I just realised we're in December. I've been putting down the month of November for all the posts during December, I think. Tragic!

 

14/12/15. Fact #99.

 

Exactly how the rooting system of a tree will 'branch out' is species-dependent (as is it different between varieties of the same species), as is it dependent upon soil conditions, though it is generally accepted that roots will branch far more readily than the foliage crown will.

 

And so we enter the realm of numbers...

 

Kolesnikov, in his 1966 book Fruit Biology, found that apple seedlings could produce between five and seven orders of lateral roots during one growing season, of which third and fourth-order roots were most abundant. The same research also identified a one-year old Malus prunifolia to have 40,000 roots, with a total length of 230m. Extrapolating this out, it was estimated that a mature tree of the same species may have several million roots that, when laid out lengthways, may amount to several kilometres in distance.

 

Further studies have also been undertaken on other species of tree, and it is evident that there is marked difference between species. In four-month old seedlings of Pinus taeda and Robinia pseudoacacia, 419 and over 7,000 roots were found respectively, of which total root length was 161cm and 32,500cm (again, respectively).
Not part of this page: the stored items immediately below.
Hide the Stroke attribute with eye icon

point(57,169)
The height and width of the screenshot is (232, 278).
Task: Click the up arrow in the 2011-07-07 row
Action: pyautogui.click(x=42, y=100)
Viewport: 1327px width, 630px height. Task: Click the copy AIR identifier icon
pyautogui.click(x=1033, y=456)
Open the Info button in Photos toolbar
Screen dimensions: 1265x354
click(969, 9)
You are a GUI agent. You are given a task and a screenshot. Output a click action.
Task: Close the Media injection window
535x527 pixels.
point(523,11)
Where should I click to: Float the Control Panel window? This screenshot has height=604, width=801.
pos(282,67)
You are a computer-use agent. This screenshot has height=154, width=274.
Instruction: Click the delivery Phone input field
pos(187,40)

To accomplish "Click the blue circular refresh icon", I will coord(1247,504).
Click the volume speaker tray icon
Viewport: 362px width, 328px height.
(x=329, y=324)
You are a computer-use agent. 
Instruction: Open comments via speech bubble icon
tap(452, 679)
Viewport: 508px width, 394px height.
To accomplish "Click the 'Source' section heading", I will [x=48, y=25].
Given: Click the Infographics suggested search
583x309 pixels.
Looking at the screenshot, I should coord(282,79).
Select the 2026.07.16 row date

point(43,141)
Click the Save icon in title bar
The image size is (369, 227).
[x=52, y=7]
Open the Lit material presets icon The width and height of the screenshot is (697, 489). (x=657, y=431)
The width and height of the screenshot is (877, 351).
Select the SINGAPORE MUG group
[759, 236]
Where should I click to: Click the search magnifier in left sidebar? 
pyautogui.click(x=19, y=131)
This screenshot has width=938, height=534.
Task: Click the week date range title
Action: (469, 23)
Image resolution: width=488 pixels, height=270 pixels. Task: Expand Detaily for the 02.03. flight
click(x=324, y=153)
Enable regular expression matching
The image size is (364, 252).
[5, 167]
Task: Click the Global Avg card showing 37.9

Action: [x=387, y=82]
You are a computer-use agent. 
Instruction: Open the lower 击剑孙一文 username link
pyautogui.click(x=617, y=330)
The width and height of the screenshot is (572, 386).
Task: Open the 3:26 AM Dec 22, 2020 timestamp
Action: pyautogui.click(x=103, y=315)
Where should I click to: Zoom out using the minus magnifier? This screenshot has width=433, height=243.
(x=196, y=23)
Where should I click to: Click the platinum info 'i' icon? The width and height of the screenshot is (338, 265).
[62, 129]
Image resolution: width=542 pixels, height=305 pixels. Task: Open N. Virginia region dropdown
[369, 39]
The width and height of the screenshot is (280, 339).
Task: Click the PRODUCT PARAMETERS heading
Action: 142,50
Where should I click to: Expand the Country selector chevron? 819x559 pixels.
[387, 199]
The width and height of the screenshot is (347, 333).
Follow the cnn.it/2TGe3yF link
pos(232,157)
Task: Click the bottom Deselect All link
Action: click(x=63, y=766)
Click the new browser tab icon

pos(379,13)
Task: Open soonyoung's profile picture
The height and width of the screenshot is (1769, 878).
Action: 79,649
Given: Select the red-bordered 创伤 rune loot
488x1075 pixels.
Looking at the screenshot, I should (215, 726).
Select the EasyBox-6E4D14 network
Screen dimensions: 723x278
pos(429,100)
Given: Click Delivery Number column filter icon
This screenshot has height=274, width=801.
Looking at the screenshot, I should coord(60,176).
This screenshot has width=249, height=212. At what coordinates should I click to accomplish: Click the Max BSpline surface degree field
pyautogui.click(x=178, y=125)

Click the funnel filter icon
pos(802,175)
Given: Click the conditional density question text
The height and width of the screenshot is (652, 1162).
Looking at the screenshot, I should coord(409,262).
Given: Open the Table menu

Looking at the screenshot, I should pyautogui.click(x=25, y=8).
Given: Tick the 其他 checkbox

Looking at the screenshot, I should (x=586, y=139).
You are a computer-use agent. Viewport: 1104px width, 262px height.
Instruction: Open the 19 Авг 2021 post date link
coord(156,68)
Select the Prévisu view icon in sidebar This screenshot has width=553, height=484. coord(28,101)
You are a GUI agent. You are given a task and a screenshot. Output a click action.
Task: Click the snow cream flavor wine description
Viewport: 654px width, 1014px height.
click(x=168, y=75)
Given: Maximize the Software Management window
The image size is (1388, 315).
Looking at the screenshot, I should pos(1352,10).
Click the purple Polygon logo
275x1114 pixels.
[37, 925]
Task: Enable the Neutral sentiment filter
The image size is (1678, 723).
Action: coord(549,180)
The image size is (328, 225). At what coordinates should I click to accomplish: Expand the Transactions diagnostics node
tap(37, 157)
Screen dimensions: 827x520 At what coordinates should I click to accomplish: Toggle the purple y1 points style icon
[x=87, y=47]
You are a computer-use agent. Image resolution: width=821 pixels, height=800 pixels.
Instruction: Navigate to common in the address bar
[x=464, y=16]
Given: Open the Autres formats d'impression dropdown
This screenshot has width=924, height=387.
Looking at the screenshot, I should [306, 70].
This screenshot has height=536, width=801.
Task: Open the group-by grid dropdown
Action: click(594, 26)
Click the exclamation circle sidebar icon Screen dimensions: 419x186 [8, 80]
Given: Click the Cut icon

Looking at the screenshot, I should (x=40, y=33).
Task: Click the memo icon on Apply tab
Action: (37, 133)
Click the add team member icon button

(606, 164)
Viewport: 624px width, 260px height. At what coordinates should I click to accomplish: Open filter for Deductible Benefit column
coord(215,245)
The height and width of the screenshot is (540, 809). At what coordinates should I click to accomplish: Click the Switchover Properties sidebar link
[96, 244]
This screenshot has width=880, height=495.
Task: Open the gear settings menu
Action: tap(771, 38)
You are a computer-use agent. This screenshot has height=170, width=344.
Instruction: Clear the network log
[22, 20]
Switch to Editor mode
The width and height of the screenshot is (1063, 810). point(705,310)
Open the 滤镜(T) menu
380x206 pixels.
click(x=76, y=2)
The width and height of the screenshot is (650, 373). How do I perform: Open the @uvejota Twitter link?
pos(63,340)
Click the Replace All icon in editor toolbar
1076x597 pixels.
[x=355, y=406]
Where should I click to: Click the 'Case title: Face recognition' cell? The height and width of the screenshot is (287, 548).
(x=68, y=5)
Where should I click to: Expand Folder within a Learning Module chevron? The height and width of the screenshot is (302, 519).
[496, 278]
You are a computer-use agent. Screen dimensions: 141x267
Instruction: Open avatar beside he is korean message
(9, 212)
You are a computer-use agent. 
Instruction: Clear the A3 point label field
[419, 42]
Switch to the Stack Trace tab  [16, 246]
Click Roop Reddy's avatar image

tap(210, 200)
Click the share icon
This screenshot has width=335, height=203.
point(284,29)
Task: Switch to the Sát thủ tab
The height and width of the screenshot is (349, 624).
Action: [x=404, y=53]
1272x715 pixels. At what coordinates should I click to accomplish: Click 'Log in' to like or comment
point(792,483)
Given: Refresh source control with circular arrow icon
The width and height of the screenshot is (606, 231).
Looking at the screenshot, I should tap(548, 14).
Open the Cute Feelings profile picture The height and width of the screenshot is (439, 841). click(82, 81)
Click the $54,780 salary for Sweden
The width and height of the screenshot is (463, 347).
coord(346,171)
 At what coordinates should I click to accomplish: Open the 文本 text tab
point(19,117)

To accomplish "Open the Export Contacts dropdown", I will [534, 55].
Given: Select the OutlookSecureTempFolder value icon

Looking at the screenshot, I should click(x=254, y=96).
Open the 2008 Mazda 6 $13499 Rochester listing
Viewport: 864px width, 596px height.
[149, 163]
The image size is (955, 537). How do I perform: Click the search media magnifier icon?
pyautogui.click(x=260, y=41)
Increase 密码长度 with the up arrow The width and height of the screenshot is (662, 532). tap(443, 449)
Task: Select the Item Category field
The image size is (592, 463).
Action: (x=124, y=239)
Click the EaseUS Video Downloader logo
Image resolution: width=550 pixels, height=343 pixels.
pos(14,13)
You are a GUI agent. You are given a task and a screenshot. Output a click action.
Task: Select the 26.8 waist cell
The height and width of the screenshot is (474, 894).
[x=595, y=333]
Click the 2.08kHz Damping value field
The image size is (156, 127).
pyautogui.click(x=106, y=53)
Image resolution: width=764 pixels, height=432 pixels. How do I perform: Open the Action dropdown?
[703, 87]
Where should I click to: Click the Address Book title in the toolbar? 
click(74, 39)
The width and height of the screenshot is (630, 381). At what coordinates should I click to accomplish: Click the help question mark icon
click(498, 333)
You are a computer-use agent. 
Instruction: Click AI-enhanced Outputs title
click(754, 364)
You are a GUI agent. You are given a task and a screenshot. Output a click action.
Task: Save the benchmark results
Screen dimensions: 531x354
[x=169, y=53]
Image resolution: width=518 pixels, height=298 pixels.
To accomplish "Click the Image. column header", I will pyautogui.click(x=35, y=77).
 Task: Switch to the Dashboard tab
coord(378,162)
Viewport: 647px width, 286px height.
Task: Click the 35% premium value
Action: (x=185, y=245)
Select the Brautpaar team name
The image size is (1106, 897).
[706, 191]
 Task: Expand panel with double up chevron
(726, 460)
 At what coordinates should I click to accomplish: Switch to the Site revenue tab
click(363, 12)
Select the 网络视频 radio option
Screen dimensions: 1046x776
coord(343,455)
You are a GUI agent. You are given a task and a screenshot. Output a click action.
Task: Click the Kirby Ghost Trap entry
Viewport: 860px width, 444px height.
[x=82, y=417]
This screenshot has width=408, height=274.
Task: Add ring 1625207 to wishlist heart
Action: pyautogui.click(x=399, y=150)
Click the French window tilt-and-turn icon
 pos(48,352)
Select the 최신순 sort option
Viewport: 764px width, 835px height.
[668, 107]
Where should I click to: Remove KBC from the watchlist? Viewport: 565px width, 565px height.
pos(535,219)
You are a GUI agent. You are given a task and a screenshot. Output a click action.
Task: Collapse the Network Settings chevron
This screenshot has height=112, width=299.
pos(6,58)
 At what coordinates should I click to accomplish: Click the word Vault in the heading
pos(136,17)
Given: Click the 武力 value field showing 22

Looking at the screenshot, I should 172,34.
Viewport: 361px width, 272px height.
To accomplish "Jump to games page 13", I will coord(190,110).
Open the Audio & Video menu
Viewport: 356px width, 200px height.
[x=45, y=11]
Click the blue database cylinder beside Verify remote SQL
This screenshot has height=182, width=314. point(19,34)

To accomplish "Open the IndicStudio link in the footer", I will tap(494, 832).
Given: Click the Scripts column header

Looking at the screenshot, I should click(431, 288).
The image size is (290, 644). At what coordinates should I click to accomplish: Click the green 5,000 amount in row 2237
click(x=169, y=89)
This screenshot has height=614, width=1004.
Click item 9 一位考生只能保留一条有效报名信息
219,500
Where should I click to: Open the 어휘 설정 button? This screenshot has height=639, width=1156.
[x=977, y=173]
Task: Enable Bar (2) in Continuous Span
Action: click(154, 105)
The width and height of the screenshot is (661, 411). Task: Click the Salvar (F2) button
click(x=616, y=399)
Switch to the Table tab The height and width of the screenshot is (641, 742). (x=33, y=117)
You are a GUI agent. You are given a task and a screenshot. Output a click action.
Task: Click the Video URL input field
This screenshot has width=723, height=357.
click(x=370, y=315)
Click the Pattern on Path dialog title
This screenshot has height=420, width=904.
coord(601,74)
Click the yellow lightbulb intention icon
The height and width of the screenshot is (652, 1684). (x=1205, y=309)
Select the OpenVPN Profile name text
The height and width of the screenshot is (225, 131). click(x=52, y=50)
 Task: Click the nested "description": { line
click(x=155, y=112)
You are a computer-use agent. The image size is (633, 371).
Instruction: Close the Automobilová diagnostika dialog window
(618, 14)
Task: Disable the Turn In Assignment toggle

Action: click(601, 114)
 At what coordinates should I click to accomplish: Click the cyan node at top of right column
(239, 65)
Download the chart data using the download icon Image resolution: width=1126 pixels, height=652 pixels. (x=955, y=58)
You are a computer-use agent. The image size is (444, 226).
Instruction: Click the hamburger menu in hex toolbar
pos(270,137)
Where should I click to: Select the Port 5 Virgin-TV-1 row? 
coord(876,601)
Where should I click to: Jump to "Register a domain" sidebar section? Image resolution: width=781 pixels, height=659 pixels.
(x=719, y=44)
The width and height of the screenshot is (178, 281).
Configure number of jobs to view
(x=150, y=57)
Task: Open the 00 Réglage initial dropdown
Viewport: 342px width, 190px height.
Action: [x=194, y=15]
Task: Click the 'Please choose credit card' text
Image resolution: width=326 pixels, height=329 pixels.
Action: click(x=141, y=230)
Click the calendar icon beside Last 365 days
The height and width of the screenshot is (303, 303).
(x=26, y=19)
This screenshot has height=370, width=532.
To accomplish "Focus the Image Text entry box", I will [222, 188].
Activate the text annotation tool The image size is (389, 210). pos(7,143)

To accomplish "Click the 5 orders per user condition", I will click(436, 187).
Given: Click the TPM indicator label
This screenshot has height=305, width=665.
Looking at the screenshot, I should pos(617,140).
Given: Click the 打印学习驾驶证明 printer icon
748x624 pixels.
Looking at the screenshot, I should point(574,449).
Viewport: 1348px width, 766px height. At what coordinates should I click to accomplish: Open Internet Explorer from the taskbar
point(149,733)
Similarly, when a six-month old Pinus taeda were compared with an identically-aged Cornus florida, it was found that the former had 767 roots (amounting to 387cm total length) and the latter 2,657 roots (amounting to 5,144cm in length). The study also highlighted that, due to competition, forest-grown seedlings will have, on average, fewer roots than specimens of the same species grown in isolation.

 

...das ist numberwang!

 

[ame=https://www.youtube.com/watch?v=wJs3Tsx-3Ak]nümberwang[/ame]

 

Source: Head, G. (1973) Shedding of Roots. In Kozlowski, T. (ed.) Shedding of Plant Parts. USA: Academic Press.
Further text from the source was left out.